ネパール・チベット大洪水、死者390人超、1400人以上が行方不明
被害の全容は明らかになっておらず、両国が調査を進めている。
ネパールと中国チベット自治区の国境付近で8月26日、氷河の崩落を引き金とする大規模な鉄砲水が発生した。濁流が山間部の集落を襲い、道路や橋、住宅などを一瞬で破壊。8月27日時点でネパール側だけで359人が死亡、910人が行方不明となっているほか、中国側でも少なくとも3人が死亡、558人が行方不明となり、両地域を合わせた死者は390人を超え、行方不明者は1400人以上に達している。
被害の全容は明らかになっておらず、両国が調査を進めている。
被害が特に深刻なのはネパール北部のヌワコットとラスワで、橋や道路を含む多くのインフラが大量の土砂で埋まり、地域の交通網が寸断された。山岳地帯という地理的条件に加え、インフラの損壊によって救助活動は難航している。ネパール軍と警察はヘリコプターを投入して孤立した地域から住民を救出しており、これまでに100人以上が空路で移送された。
今回の災害では外国人の被害も多数確認されている。ネパール側で行方不明となっている910人のうち少なくとも517人が外国人で、中国側でも558人の行方不明者のうち260人が外国人とされる。
インド人の巡礼者や米国、英国、オーストラリア、カナダ、日本などから訪れた観光客も含まれており、30カ国以上の国籍者が巻き込まれたとみられる。特にヒンズー教の聖地であるカイラス山を訪れる巡礼者が多く含まれていることから、各国政府も安否確認を急いでいる。
災害の発生原因については、ヒマラヤ山脈にあるランタン・リルン峰周辺の氷河・岩盤が崩落し、大量の氷や岩石が谷へ流れ込んだことで河川が急激に増水、ダムを形成し、それが崩れた可能性が指摘されている。
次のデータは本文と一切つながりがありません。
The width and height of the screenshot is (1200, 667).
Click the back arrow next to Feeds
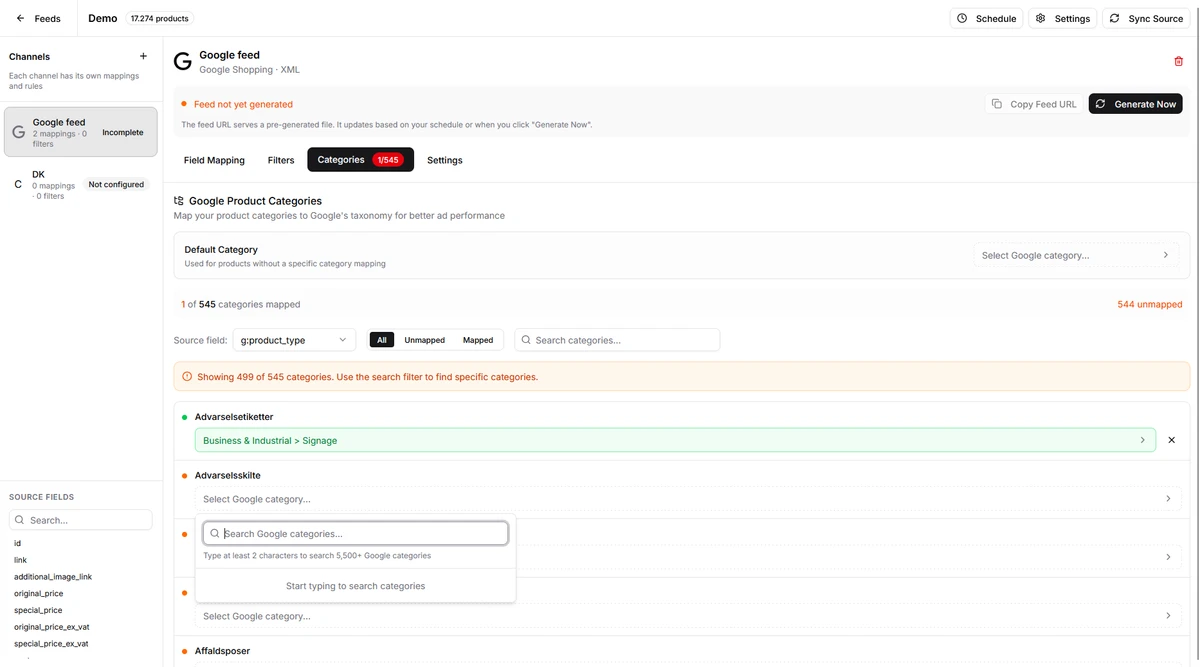pos(20,19)
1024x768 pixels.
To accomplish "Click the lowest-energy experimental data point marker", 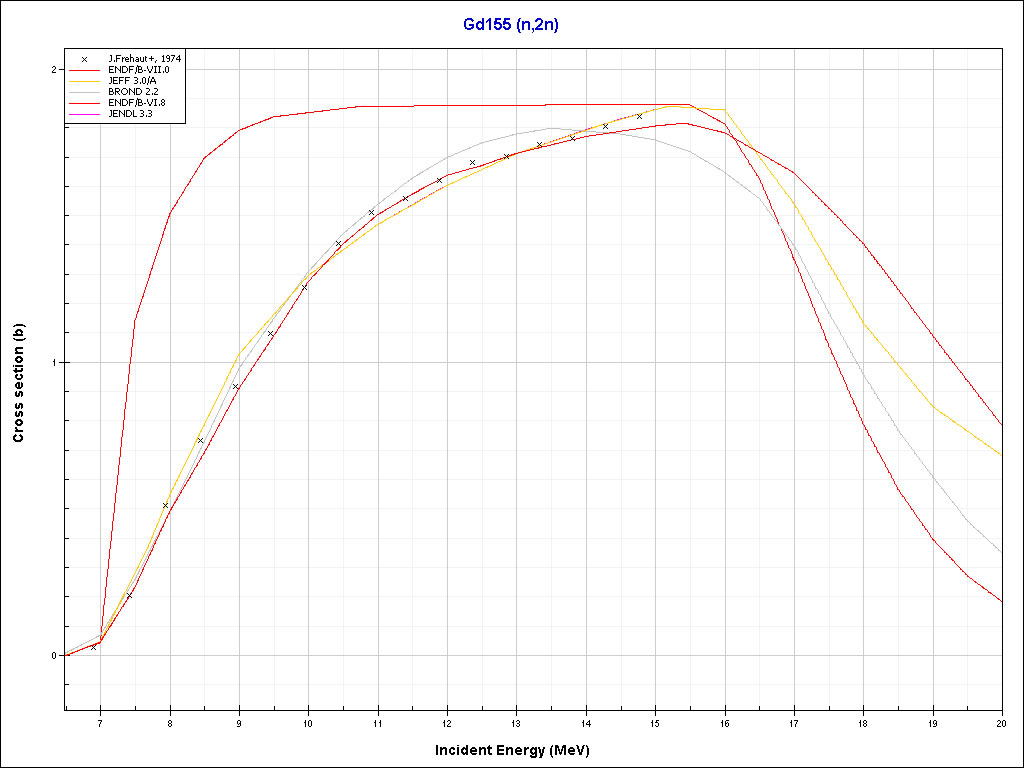I will [94, 647].
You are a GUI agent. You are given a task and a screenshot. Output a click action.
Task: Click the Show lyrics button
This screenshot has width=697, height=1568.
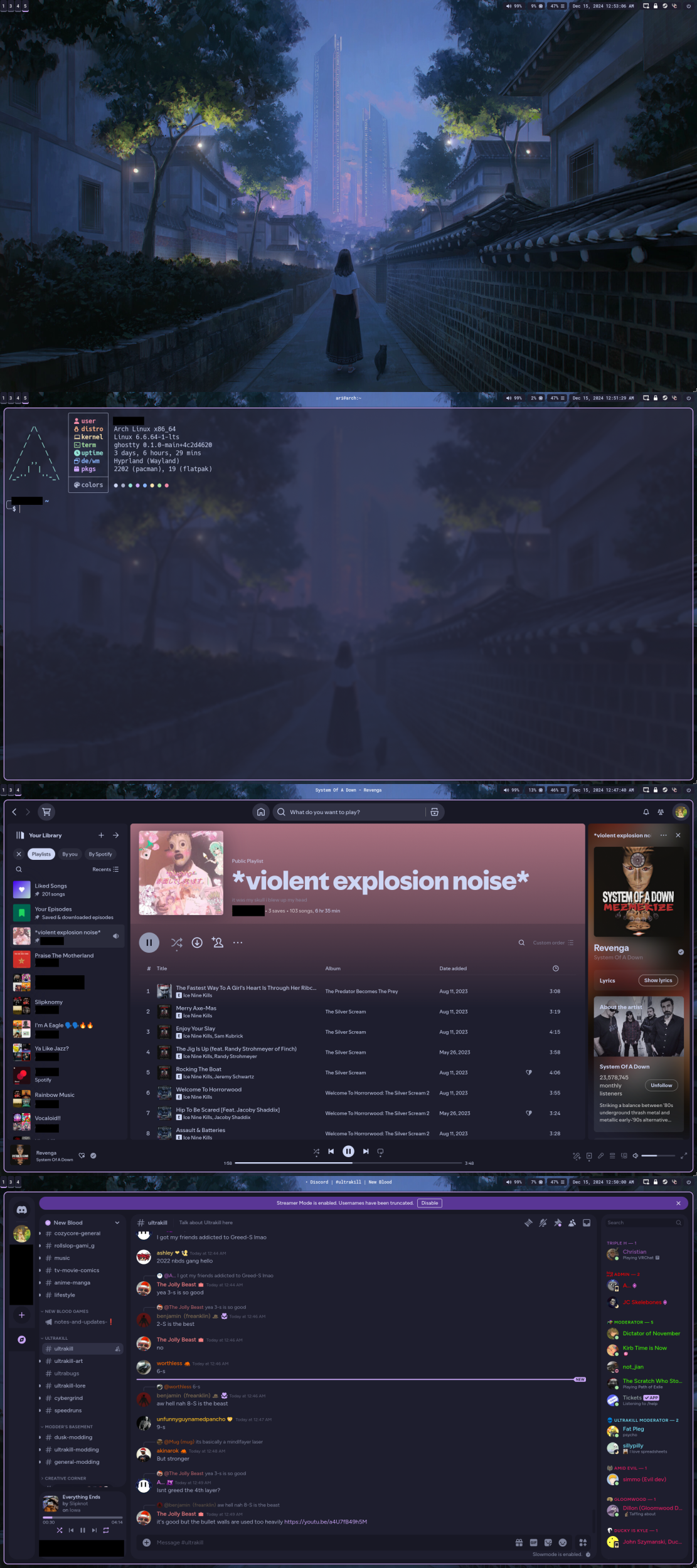pos(657,980)
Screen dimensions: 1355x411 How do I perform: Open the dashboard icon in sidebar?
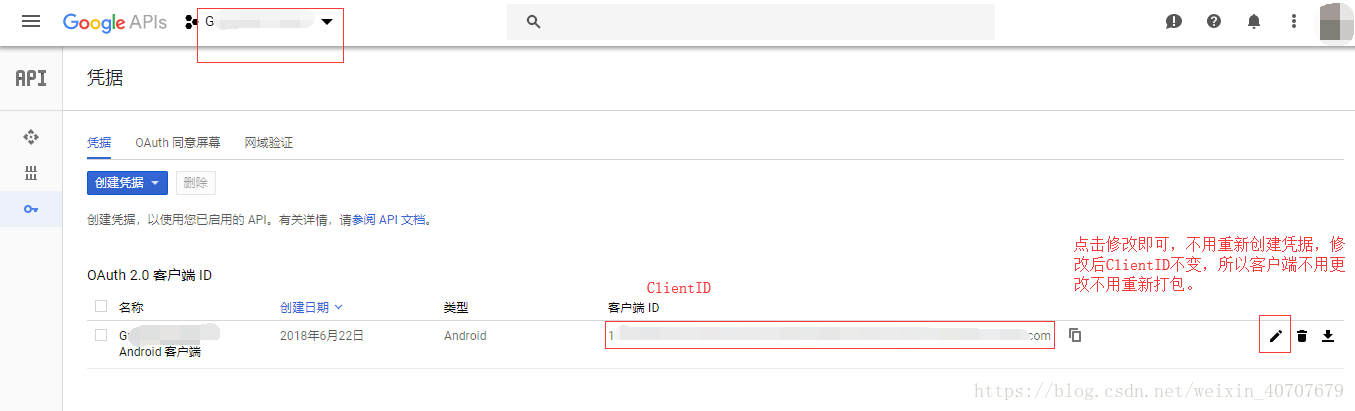[x=31, y=137]
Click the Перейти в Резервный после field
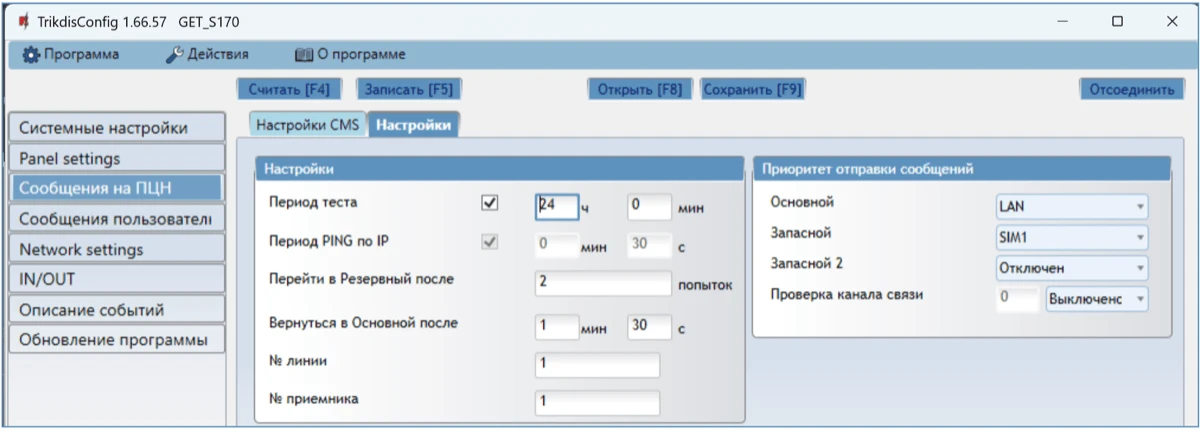Image resolution: width=1200 pixels, height=432 pixels. click(603, 283)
衛星画像の分析では、大規模な地滑りが氷河を巻き込み、下流に猛烈な土砂流を発生させたことが示されている。
専門家は、地球温暖化によってヒマラヤの氷河や永久凍土が不安定化し、洪水や地滑りなどの災害リスクが高まっていると指摘する。ただし、今回の崩落と気候変動との直接的な因果関係については、さらなる検証が必要だ。
今回の惨事は温暖化が進むヒマラヤ地域で自然災害への監視体制や早期警戒システム、国境を越えた救助協力を強化する必要性を改めて浮き彫りにした。